Rather, the Association interprets section 6 of OPRA to
foreclose custodians from “institut[ing] any proceeding under
this section.” N.J.S.A. 47:1A-6 (emphasis added).
Specifically, the Association argues that “under this section”
refers to Title 47 of the New Jersey Statutes, which deals
exclusively with OPRA, and not to statutory provisions contained
in other titles -- such as the DJA, which appears under Title
2A. Contrary to the Appellate Division’s opinion, the
Association finds it implausible that the Legislature would have
intended to bar public agencies’ access to the judicial system
when a genuine justiciable dispute arises, even if the issue
relates to OPRA. The Association warns that, under the
Appellate Division’s interpretation of OPRA, public agencies are
“sitting duck[s]” left with no alternative but to wait to be
sued and potentially “hit with substantial prevailing party
fees.”
B.
Carter asserts that the plain language of section 6 of OPRA
makes clear that only the requestor holds the right to initiate
proceedings regarding a public agency’s decision to provide
public access to records. Carter argues that, when a public
11
agency is unsure whether disclosure would violate a citizen’s
reasonable expectation of privacy, OPRA clearly dictates that
the agency has two options: (1) release the record as a
governmental record, or (2) deny access pursuant to one of
OPRA’s enumerated exemptions. Thus, Carter maintains that the
Association had no legal right, even under the DJA, to seek
judicial guidance in this case.
Carter accuses the Association of focusing too heavily on
the language “under this section” in section 6. According to
Carter, the proper point of emphasis in section 6 is that the
right to institute “any proceeding” belongs to the requestor.

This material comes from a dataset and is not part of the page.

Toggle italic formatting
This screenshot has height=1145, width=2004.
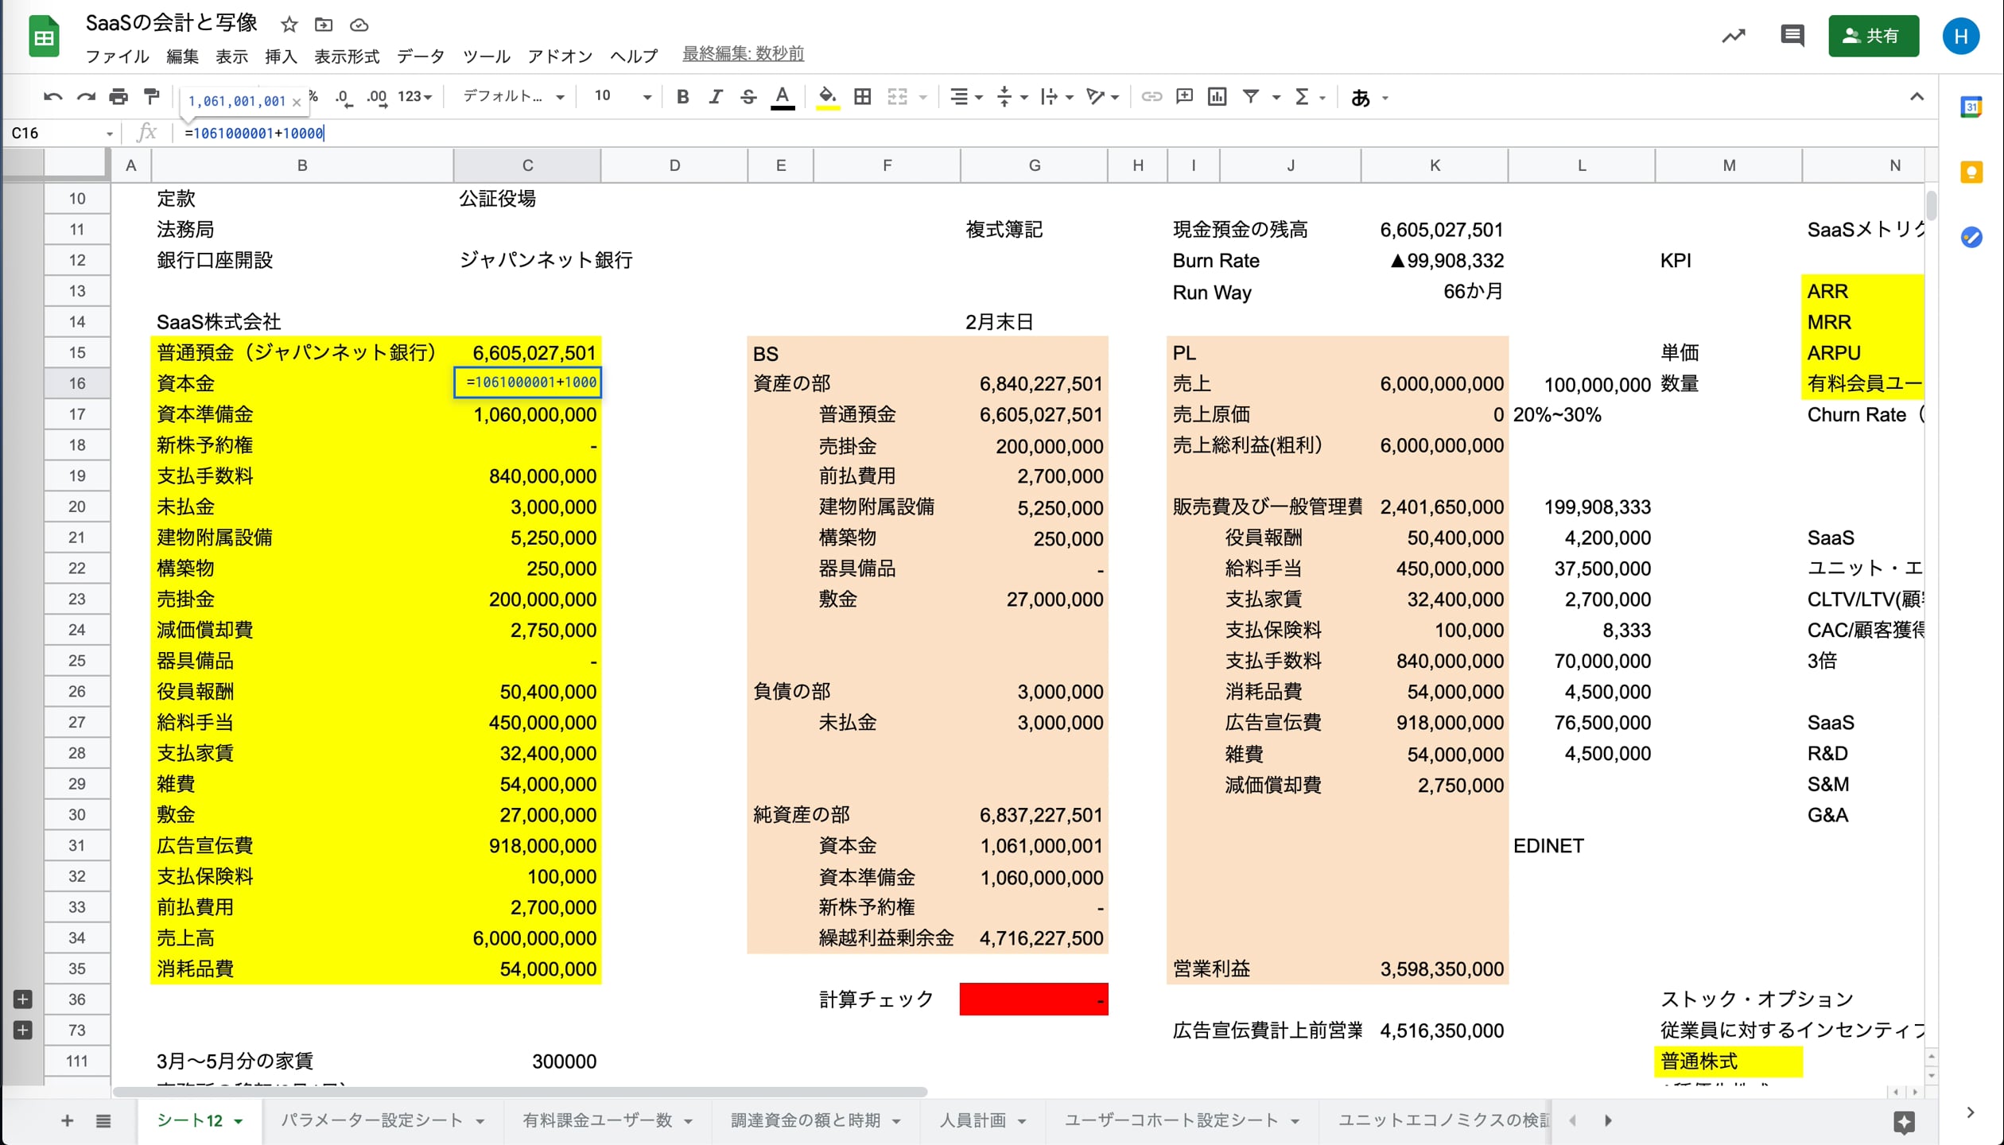715,97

Carter interprets that language as evidence of a legislative
intent to bar records custodians’ access to the court system by
way of any other statutory provision. Carter argues that
allowing public agencies to sidestep OPRA’s requirements via the
DJA would eradicate the exclusive right that OPRA bestows upon
requestors to choose to institute a proceeding and select the
forum in which the dispute is resolved -- either the Government
Records Council or the Superior Court. Carter warns that
allowing public agencies to utilize the DJA would chill OPRA
requests because it would force requestors to litigate when they
might not have done so otherwise, or even dissuade requestors
from making OPRA requests in the first place for fear of being
sued as a result.
12
C.
As amicus curiae, the NJPA submits that the Legislature
intentionally vested all statutory standing in the requestor.

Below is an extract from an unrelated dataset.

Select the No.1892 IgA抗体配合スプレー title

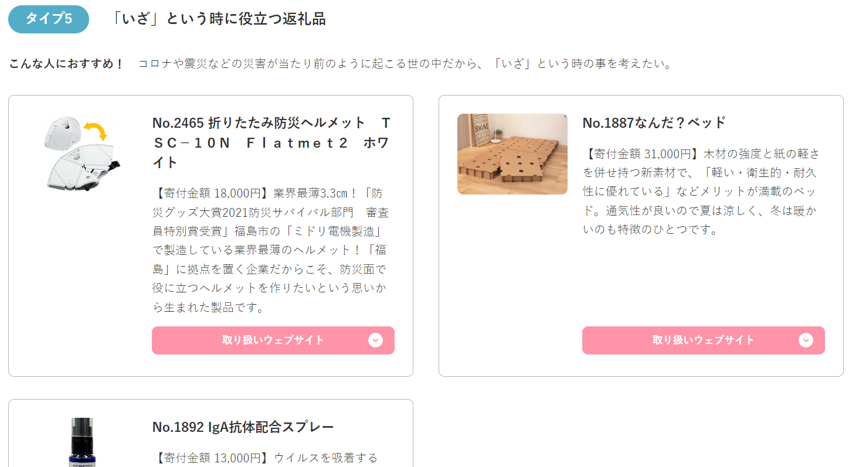point(243,427)
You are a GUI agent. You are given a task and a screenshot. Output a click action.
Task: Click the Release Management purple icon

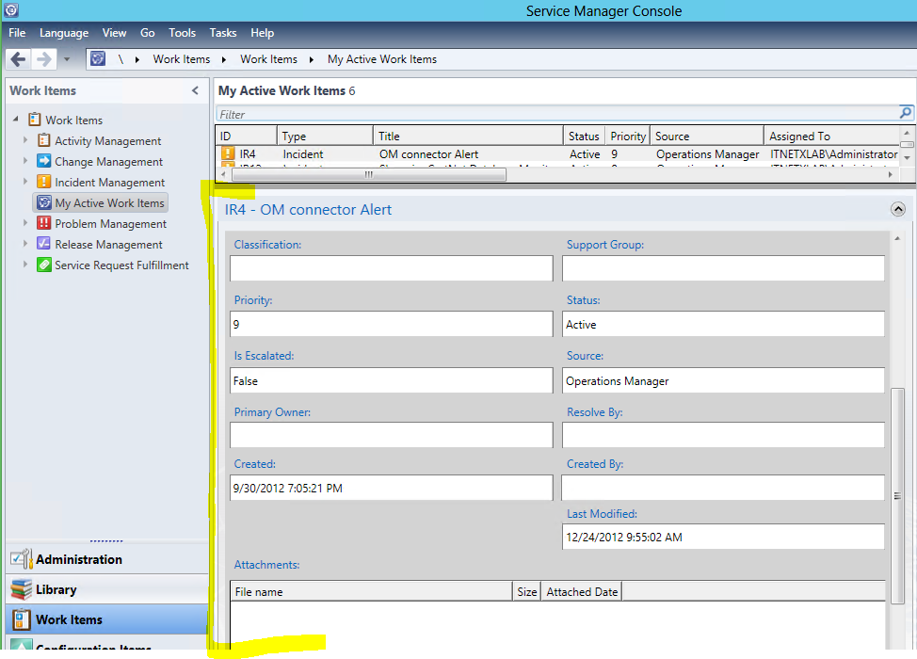point(44,244)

According to the NJPA, the fact that OPRA was passed after the
DJA shows that the Legislature deliberately chose not to include
a provision in OPRA allowing public agencies to file declaratory
judgment actions. The NJPA also argues that allowing public
agencies to seek a declaratory judgment in this context would
improperly shift the burden of proof to the requestor to prove
the unlawfulness of the denial, instead of leaving the burden on
the government to prove the denial is justified by one of OPRA’s
exemptions. The NJPA highlights, further, that the DJA is
designed to provide a remedy for live controversies, not future
ones.
III.
We exercise plenary review over issues of statutory
interpretation. State v. Williams, 218 N.J. 576, 586 (2014).
Likewise, determinations about the applicability of OPRA and its
exemptions are legal conclusions, O’Shea v. Township of West
Milford, 410 N.J. Super. 371, 379 (App. Div. 2009); Asbury Park
Press v. County of Monmouth, 406 N.J. Super. 1, 6 (App. Div.

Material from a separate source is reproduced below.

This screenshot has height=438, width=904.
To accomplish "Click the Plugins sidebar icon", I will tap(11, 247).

2009), aff’d o.b., 201 N.J. 5 (2010), and are therefore subject
to de novo review, Manalapan Realty, L.P. v. Twp. Comm. of
Manalapan, 140 N.J. 366, 378 (1995).
13
As always, our primary “objective [in] statutory
interpretation is to discern and effectuate the intent of the
Legislature.” Murray v. Plainfield Rescue Squad, 210 N.J. 581,
592 (2012). “If the Legislature’s intent is clear on the face
of the statute, then we must apply the law as written.” Ibid.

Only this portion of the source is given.